Stepmother allegedly brutally slayed 11-year-old while his father was deployed

In January 2020, the gut-wrenching case of 11-year-old Gannon Stauch captivated the nation after the young boy went missing from his family home in Colorado.

Gannon’s stepmother had reported him missing, but her version of what happened shifted repeatedly over the two months of the desperate search.

Hundreds of volunteers tried to help, but they were unsuccessful in locating the little boy.

Ultimately, investigators found Gannon’s blood on the walls of his bedroom and his mattress, his DNA on a gun, and his body inside a suitcase dumped in Florida near the Panhandle. Tragic evidence showed that he had been stabbed and shot in the head, and that his body had been taken on a long journey through the US before it was discarded.

Letecia Stauch was arrested in March 2020 and charged with first-degree murder, tampering with a deceased human body, and tampering with physical evidence.

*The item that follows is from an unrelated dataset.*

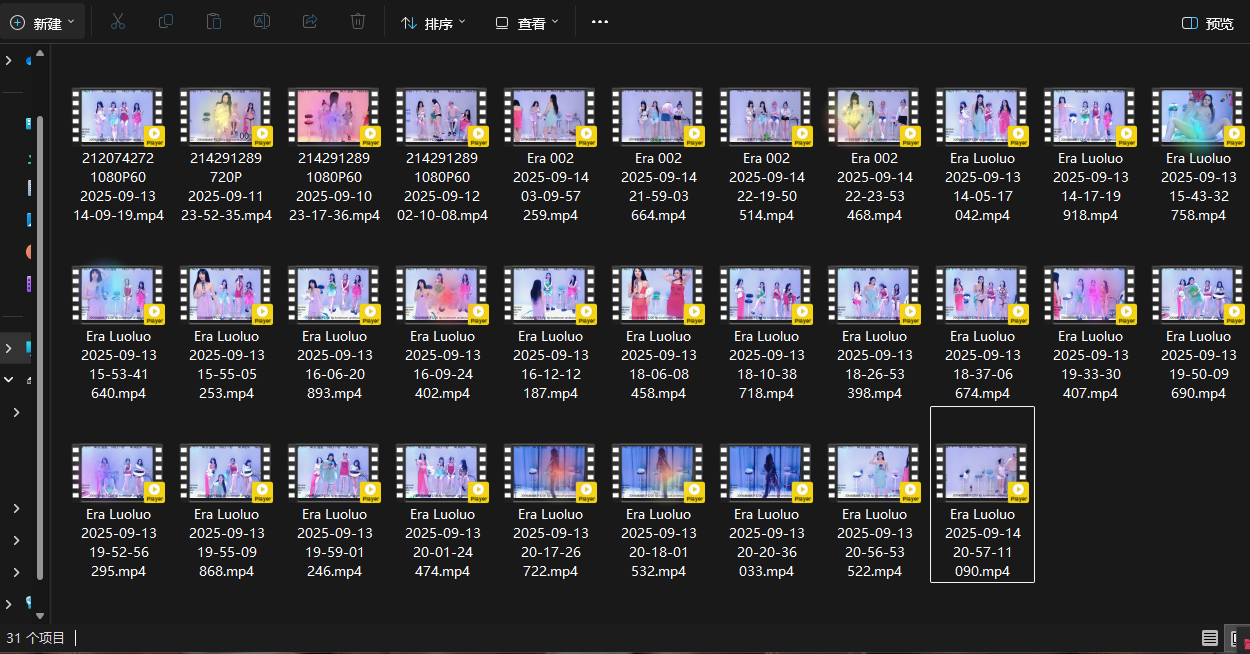Click the Paste clipboard icon
This screenshot has width=1250, height=654.
pos(214,22)
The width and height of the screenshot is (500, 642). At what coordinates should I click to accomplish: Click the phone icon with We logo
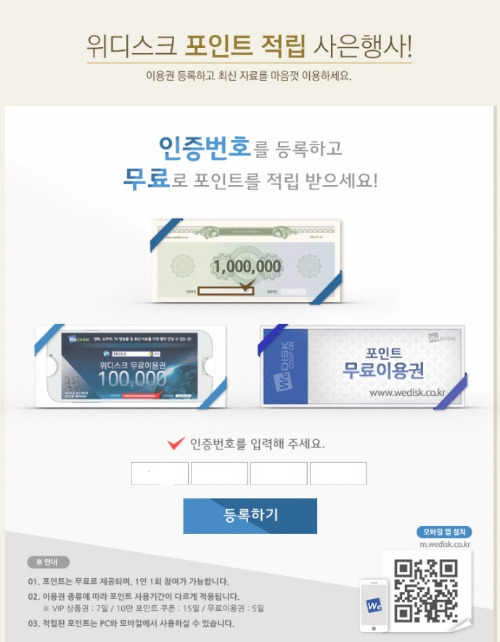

Her attorney has since argued that she developed dissociative identity disorder due to past physical, emotional, and sexual abuse, saying that she thought she was attacking demons on the day of Gannon’s death. However, prosecutors showed evidence that Ms Stauch searched for car rentals, sent a text to her daughter to buy cleaning supplies, and traveled with her daughter from Colorado to Pensacola near where Gannon’s body was later discovered.

On Tuesday, Gannon’s father Al Stauch addressed the court through tears, speaking of his son’s love for his mother and even Letecia. Ms Stauch sat between her attorneys at the defense table with her head down and her hair covering her face as her husband spoke.

District Attorney Michael Allen argued that Ms Stauch was aware and conscious of her actions on the day she killed Gannon, saying that she tried to hide her son’s body like “garbage”.

As the trial is ongoing and expected to take several weeks, Ms Stauch’s attorney urged jurors to put aside the impulse to make someone pay for such a brutal killing and keep an open mind due to her presumption of innocence.